Executive Job Description | VP of Compliance -Baton Rouge, LA
Opportunity to join an established and growing organization. Ensure regulatory compliance with state Medicare, Medicaid program and state health care cost containment activities for a new state health plan, corporate and its business subsidiaries.
Ensure state health plan and corporation are in compliance with federal and state Medicare and Medicaid regulations, insurance regulations, regulatory requirements for business entities and state contract requirements. Develop and maintain records of Medicare and Medicaid contracts, contract amendments, compliance measures and improvements, policy, procedure and process documentation. Develop policies, procedures and processes to comply with state law, federal law and state contract requirements. Train health plan staff of new policies, procedures and processes to comply with new state law, federal law and state contract requirements. Oversee the Billing Errors, Abuse and Fraud program at the health plan level. Serve as the primary local contact for BEAF reports and liaison with the Corporate Special Investigations Unit (SIU). Provide guidance to internal state health plan and corporate departments regarding compliance issues and implementation of new compliance requirements with respect to regulatory and contract language. Balance reporting requirements to multiple constituencies including; corporation regional vice president, state health plan president, chief operating officers and Corporate regulatory and government affairs staff. Oversee the health plan privacy program. Chair, participate in, attend, and plan/coordinate, staff, departmental, committee, sub-committee, community, State and other activities, meetings and seminars. Serve on Senior Executive and management committees, as well as direct special projects or studies. Investigate areas of non-compliance and initiate corrective action where necessary.

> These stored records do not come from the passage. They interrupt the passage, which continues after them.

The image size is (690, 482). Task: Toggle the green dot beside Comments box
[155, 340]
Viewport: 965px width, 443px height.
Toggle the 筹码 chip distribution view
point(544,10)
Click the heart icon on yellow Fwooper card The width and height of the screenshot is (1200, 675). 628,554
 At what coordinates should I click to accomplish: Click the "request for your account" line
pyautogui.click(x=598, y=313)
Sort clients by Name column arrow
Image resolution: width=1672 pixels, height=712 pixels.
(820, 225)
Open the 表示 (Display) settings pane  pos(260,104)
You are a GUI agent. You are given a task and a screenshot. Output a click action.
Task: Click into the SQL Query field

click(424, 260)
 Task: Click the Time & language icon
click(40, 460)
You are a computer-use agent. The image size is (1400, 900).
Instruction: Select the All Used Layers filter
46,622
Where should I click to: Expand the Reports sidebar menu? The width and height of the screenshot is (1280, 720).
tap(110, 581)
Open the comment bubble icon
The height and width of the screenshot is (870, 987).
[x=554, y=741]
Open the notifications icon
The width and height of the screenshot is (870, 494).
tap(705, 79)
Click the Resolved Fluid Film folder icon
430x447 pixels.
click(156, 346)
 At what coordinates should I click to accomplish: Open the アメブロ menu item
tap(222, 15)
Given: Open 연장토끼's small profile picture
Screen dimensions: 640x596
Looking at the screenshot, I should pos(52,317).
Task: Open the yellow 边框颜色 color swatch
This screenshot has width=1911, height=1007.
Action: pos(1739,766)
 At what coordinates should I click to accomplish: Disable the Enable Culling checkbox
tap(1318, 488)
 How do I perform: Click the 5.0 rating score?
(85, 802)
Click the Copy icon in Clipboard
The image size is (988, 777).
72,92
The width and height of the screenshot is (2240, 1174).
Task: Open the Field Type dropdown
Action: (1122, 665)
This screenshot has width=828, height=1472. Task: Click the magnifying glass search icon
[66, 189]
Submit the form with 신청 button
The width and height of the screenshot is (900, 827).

The successful candidate will hold a Bachelor's degree in Public Policy, Government Affairs, Business Administration or equivalent. At least 5 years of relevant experience. Extensive knowledge of state administrative code and regulations, Medicare, Medicaid and state insurance laws and regulations including managed care regulations. Experience with state and federal government agencies, accreditation bodies, participating provider agreements, HIPAA and Third Party Administration (TPA) laws, credentialing regulations and prompt pay laws. Masters or Law degree preferred.
ABOUT THE COMPANY: Our client is one of America's premiere managed medicaid companies. You'll enjoy a comprehensive benefits program, very competitive salary and generous bonuses. FULL relocation package.